3.2 Water Resources Research in the LSA-E
The water resources working group at the LSA-E Detailed Design Workshop focused
on how GCIP LSA-E activities could contribute to GCIP's evolving goals with respect to
water resources. The working group focused its recommendations on those LSA-E activities
which would have the greatest "spinoff" benefits for water resource systems operations. It
was clear that improvements in short and long-range weather forecasting represent the
strongest tie between the GCIP research community and water resources operations, both
generally and for LSA-E in particular. As a means to direct the LSA-E water resources
activity in this direction, the an experimental water resources forecast capability for part or all
of LSA-E was recommended, as follows:
1) GCIP should develop an experimental streamflow forecast capability for the two major
river systems within LSA-E: The Tennessee-Cumberland, and the Ohio River
systems. It is important that this activity be implemented with parallel research and
operational pathways, the latter of which would incorporate the involvement of the two
RFCs that operate in LSA-E.
2) An ensemble approach to hydrologic forecasting is needed for several reasons. First,
PRYSM-type water resources systems models are designed to process ensembles of
events to evaluate the implications of alternative operating decisions when the future
reservoir inflows are not known exactly. In addition, ensemble prediction methods
allow uncertainty in future precipitation patterns throughout a river basin to be
analyzed in a way that is statistically consistent for all forecast points in the basin.
The TVA system would provide an excellent test site for evaluation of ensemble
hydrologic forecasts derived from coupled land-atmosphere models.

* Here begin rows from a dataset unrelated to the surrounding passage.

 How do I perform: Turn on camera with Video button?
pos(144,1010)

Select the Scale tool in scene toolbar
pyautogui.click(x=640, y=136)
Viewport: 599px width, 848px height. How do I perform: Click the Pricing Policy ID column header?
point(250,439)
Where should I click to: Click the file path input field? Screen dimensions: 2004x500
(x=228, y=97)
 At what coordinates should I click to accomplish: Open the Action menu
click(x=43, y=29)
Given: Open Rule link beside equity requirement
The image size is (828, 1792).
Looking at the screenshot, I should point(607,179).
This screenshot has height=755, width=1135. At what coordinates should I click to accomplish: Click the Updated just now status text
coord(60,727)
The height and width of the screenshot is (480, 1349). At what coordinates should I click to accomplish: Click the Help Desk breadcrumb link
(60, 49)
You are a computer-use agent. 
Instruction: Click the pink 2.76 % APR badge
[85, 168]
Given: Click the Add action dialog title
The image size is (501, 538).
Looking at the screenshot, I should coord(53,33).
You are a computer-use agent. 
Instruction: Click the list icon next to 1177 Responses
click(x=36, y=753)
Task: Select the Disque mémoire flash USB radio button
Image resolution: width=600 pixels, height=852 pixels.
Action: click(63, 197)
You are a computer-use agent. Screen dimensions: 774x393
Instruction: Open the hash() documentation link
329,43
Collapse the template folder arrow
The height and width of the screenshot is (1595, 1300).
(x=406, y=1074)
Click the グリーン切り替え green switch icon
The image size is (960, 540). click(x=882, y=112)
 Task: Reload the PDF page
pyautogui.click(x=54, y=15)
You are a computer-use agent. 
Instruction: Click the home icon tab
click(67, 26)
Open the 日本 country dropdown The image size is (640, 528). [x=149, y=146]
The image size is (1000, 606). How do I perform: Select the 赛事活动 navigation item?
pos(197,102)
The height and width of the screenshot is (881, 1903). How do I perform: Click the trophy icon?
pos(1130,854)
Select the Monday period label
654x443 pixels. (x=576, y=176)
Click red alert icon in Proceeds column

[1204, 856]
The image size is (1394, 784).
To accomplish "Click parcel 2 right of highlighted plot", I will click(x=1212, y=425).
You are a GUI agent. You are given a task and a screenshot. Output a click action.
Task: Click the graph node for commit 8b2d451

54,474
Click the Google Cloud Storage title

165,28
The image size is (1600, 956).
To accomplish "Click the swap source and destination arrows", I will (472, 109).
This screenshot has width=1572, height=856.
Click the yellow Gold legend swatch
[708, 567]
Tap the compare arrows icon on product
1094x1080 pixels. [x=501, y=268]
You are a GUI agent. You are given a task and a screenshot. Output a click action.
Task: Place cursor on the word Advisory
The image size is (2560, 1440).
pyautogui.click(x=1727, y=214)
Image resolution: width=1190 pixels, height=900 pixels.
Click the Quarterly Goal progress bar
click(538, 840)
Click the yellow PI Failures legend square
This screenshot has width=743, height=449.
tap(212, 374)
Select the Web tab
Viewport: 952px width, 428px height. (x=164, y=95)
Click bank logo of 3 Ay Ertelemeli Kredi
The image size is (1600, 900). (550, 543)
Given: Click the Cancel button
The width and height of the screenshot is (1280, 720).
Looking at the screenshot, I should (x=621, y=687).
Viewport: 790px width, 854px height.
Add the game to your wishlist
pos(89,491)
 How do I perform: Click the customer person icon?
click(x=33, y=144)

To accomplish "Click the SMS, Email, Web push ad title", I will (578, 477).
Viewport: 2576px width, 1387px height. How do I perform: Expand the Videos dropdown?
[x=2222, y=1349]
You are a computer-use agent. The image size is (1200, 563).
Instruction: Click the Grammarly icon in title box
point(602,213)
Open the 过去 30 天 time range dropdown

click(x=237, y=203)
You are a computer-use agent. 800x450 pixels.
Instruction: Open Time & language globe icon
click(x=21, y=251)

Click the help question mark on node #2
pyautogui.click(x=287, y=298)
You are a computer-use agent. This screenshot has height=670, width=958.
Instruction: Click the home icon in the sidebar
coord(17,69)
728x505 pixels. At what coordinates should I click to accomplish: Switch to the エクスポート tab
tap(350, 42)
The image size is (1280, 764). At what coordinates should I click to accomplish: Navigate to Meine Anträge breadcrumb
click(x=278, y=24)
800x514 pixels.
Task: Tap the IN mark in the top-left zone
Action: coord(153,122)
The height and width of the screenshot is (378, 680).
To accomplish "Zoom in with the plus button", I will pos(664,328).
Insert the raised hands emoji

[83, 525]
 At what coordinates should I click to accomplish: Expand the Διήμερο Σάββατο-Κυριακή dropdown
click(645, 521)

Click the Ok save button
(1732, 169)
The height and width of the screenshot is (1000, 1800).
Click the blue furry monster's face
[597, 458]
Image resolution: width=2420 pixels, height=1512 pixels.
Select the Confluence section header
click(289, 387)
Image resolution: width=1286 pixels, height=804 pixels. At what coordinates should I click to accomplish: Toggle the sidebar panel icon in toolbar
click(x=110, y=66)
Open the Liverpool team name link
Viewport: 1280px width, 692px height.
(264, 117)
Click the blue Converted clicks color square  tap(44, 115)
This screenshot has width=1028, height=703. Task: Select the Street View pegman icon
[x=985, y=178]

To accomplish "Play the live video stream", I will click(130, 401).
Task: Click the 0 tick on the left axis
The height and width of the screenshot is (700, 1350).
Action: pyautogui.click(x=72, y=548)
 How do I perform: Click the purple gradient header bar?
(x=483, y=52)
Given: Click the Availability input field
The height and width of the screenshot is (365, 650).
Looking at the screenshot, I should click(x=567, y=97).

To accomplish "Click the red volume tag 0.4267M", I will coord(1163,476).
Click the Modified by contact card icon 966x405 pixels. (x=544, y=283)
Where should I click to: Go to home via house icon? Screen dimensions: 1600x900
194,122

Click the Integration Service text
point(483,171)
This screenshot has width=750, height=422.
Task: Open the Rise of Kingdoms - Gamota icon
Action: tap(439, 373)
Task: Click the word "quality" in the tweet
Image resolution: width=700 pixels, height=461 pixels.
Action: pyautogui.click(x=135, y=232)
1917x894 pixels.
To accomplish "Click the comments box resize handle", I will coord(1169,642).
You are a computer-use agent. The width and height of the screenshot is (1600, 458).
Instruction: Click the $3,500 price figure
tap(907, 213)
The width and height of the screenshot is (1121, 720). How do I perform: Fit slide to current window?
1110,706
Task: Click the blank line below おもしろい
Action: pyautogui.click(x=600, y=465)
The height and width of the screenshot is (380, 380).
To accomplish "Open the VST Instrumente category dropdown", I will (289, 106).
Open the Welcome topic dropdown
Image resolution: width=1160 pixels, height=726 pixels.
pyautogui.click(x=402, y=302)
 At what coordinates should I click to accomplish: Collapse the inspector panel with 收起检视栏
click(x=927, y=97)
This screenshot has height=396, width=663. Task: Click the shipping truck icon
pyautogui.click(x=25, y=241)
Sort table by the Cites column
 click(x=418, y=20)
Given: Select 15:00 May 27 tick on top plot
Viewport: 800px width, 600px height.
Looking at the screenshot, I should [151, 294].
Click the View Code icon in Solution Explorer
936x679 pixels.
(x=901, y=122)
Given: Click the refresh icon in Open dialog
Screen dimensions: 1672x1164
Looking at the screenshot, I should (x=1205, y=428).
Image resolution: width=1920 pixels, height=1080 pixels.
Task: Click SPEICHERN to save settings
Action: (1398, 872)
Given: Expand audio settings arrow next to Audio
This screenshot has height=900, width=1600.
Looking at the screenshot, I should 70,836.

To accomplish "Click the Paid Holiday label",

3) Opportunities for diagnosis of NWP models (especially NCEP/Eta, but longer range
forecast models as well as their land surface schemes are updated) soil moisture
should be exploited using the parallel simulations produced using observed forcings.
The potential for updating for NWP model soil moisture using streamflow prediction
errors should be evaluated as well.
4) Attention should be given to the role of biases in both meteorological forecasts
(forcings to hydrologic forecast models) and in the hydrologic models themselves.
Every hydrologic model includes at least some seasonal bias in the statistical
properties (e.g., means and variances) of model outputs when the models are operated
in a simulation mode using historical observations. Some method of correcting for
these biases is essential for water resource applications of the forecasts.